§ Text block:
>> start

Bones found in Argentina may belong to the world’s largest dinosaur. Experts in Argentina are reconstructing the fossilized bones of what may have been the largest dinosaur that ever lived on Earth. 

The remains of a 98 million-year-old titanosaur were uncovered in Argentina’s northwest Patagonia in 2012. The giant bones, including 24 vertebrae of the tail and elements of the pelvic and pectoral girdle, had been preserved in thick, sedimentary deposits known as the Candeleros Formation.

It was not immediately clear what type of animal had been found. In a new study published in the journal Cretaceous Research, paleontologists report that the remains belonged to a long-necked, plant-eating dinosaur called a titanosaur.

The experts believe the creature is “one of the largest sauropods ever found” and could exceed the size of a Patagotitan, a species which lived about 100 million years ago and measured up to 122 feet in length.

“It is a huge dinosaur, but we expect to find much more of the skeleton in future field trips, so we’ll have the possibility to address with confidence how really big it was,” said study lead author Alejandro Otero of the Museo de La Plata.

Titanosaur fossils have been found on almost every continent, but the largest “multi-ton” individuals, including those that exceeded 40 tons, have been primarily unearthed in Patagonia.

The experts still need the dinosaur’s humerus or femur bones to accurately estimate how much the creature weighed. At the same time, the researchers believe the enormous dinosaur had a body mass as large or larger than that of a Patagotitan or Argentinosaurus.

“While anatomical analysis does not currently allow us to regard it as a new species, the morphological disparity and the lack of equivalent elements with respect to coeval taxa also prevent us from assigning this new material to already known genera,” wrote the study authors. 

“This set of extremely large taxa from Patagonia has contributed to a better understanding of the phylogenetic relationships of titanosaurs, revealing the existence of a previously unknown lineage and shedding new light on body mass evolution.”

The study is published in the journal Cretaceous Research.

>> end

§ Extracted information:
>> start

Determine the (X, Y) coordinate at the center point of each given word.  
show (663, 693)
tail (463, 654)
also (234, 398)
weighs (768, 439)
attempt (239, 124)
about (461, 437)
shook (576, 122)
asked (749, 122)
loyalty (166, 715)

>> end

§ Set exercise A:
In the dinosaur article, condense the paragraph beginning "The remains of a 98 million-year-old titanosaur" into a short bulleted list that keeps its main facts.
§ Set exercise B:
Answer these from the dinosaur article:
(i) In what year were the remains uncovered?
(ii) Up to what length did a Patagotitan measure?
(iii) Which bones do the experts still need to estimate the creature's weight accurately?
§ Set exercise C:
Print the dinosaur article word for word from "The experts believe" to "Patagotitan or Argentinosaurus.".
The records play no part in what follows.

§ Right answer A:
- A 98-million-year-old titanosaur was uncovered in northwest Patagonia, Argentina, in 2012.
- The bones included 24 tail vertebrae and parts of the pelvic and pectoral girdle.
- They were preserved in thick sedimentary deposits called the Candeleros Formation.

§ Right answer B:
(i) 2012
(ii) Up to 122 feet
(iii) The humerus or femur

§ Right answer C:
The experts believe the creature is “one of the largest sauropods ever found” and could exceed the size of a Patagotitan, a species which lived about 100 million years ago and measured up to 122 feet in length.

“It is a huge dinosaur, but we expect to find much more of the skeleton in future field trips, so we’ll have the possibility to address with confidence how really big it was,” said study lead author Alejandro Otero of the Museo de La Plata.

Titanosaur fossils have been found on almost every continent, but the largest “multi-ton” individuals, including those that exceeded 40 tons, have been primarily unearthed in Patagonia.

The experts still need the dinosaur’s humerus or femur bones to accurately estimate how much the creature weighed. At the same time, the researchers believe the enormous dinosaur had a body mass as large or larger than that of a Patagotitan or Argentinosaurus.